Stored items:
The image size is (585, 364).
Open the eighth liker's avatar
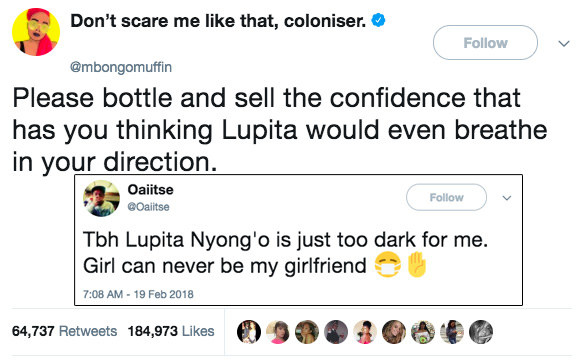click(452, 332)
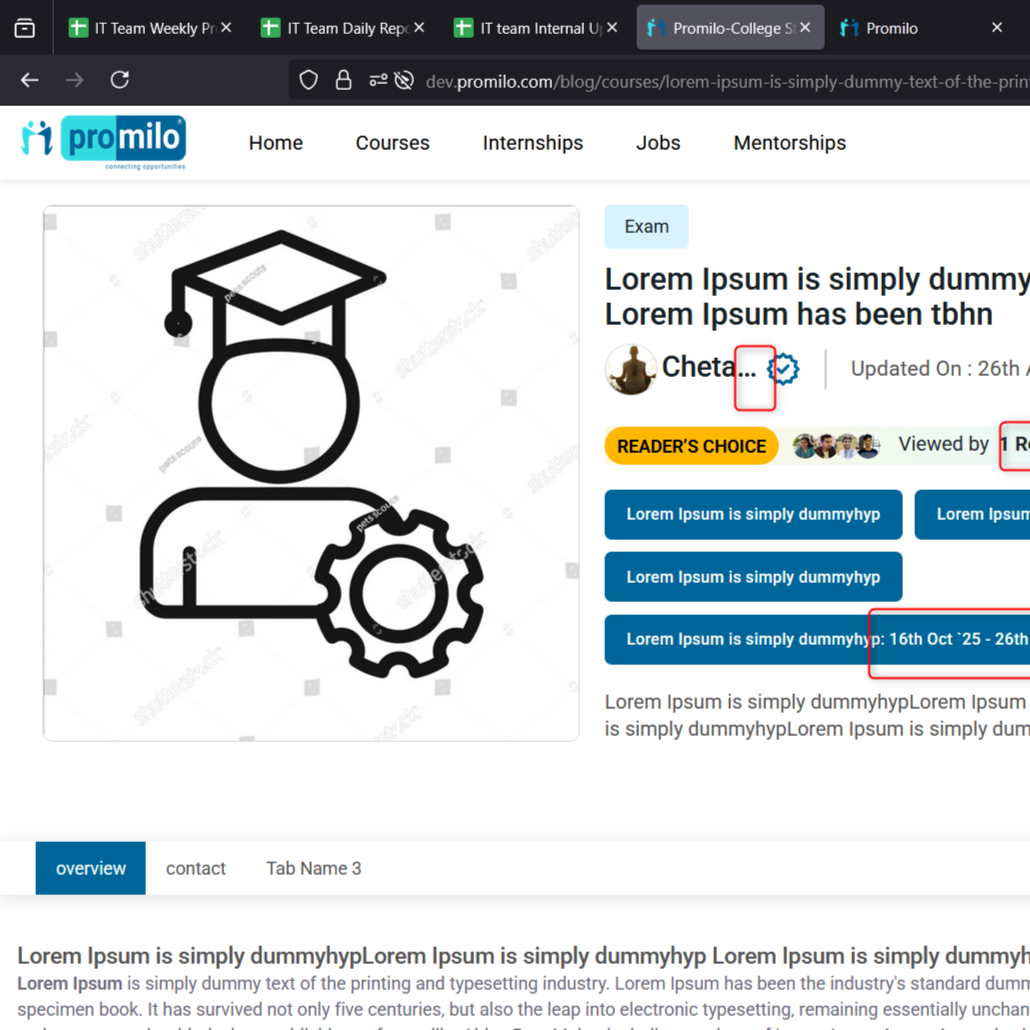
Task: Reload the page with refresh icon
Action: pyautogui.click(x=120, y=80)
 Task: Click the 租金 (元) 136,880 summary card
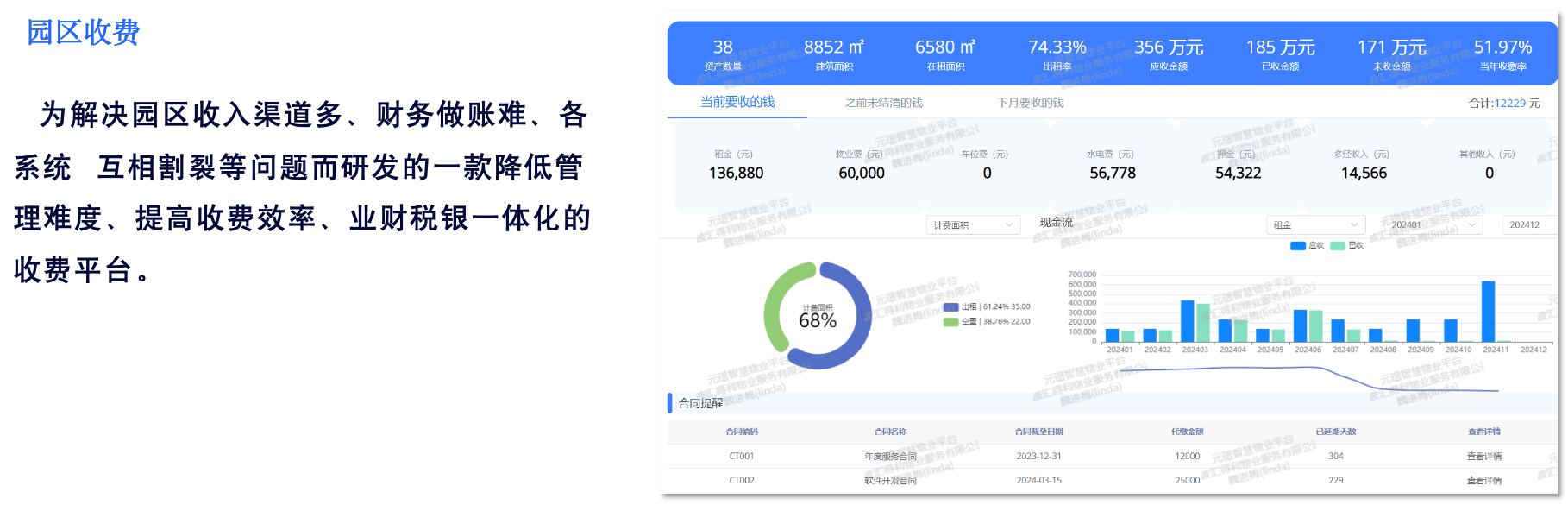pos(736,166)
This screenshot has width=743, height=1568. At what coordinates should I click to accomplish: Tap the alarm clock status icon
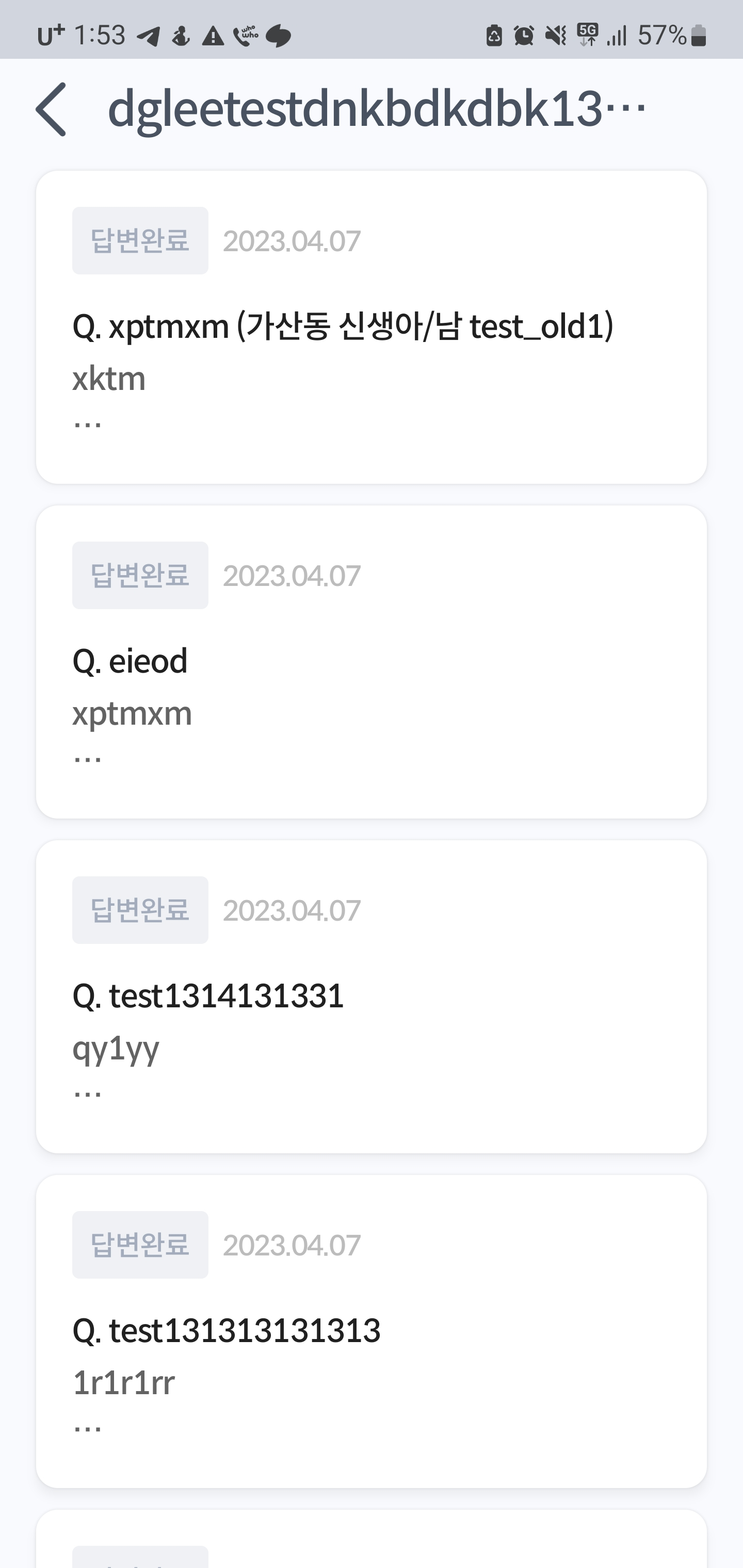click(x=523, y=36)
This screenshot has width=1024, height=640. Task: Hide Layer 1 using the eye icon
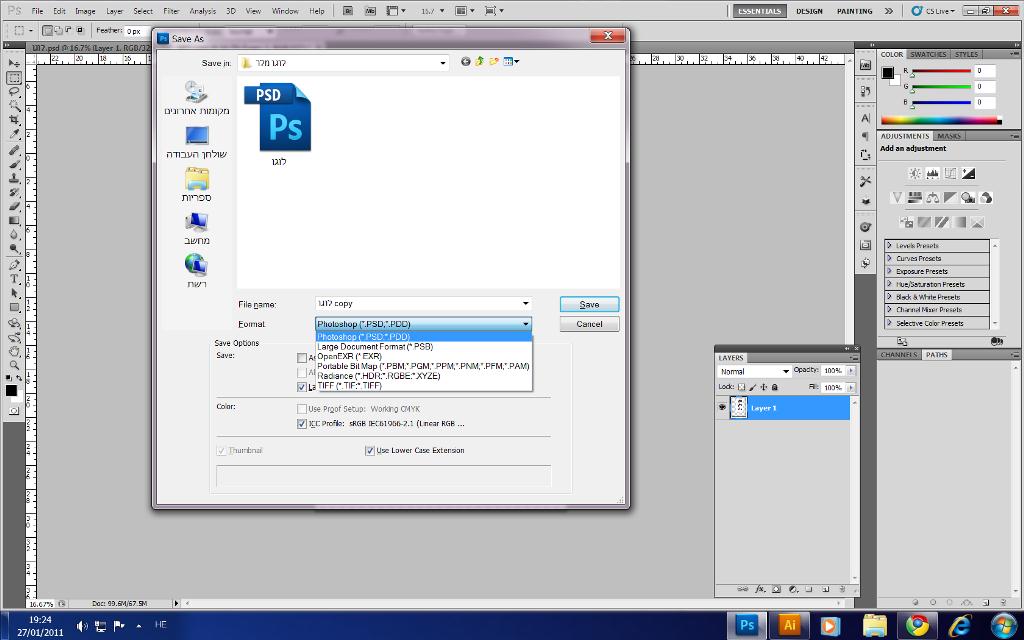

- [Task statement]: Restate word for word the lines from the line with "Open the eighth liker's avatar" to the last line of the records above, inclusive, and omit every picture.

- [Result below]:
Open the eighth liker's avatar
click(452, 332)
Task: Reload the page with refresh icon
Action: pyautogui.click(x=120, y=80)
 Task: Click the 租金 (元) 136,880 summary card
pos(736,166)
This screenshot has width=743, height=1568. At what coordinates should I click to accomplish: Tap the alarm clock status icon
click(x=523, y=36)
This screenshot has width=1024, height=640. Task: Hide Layer 1 using the eye icon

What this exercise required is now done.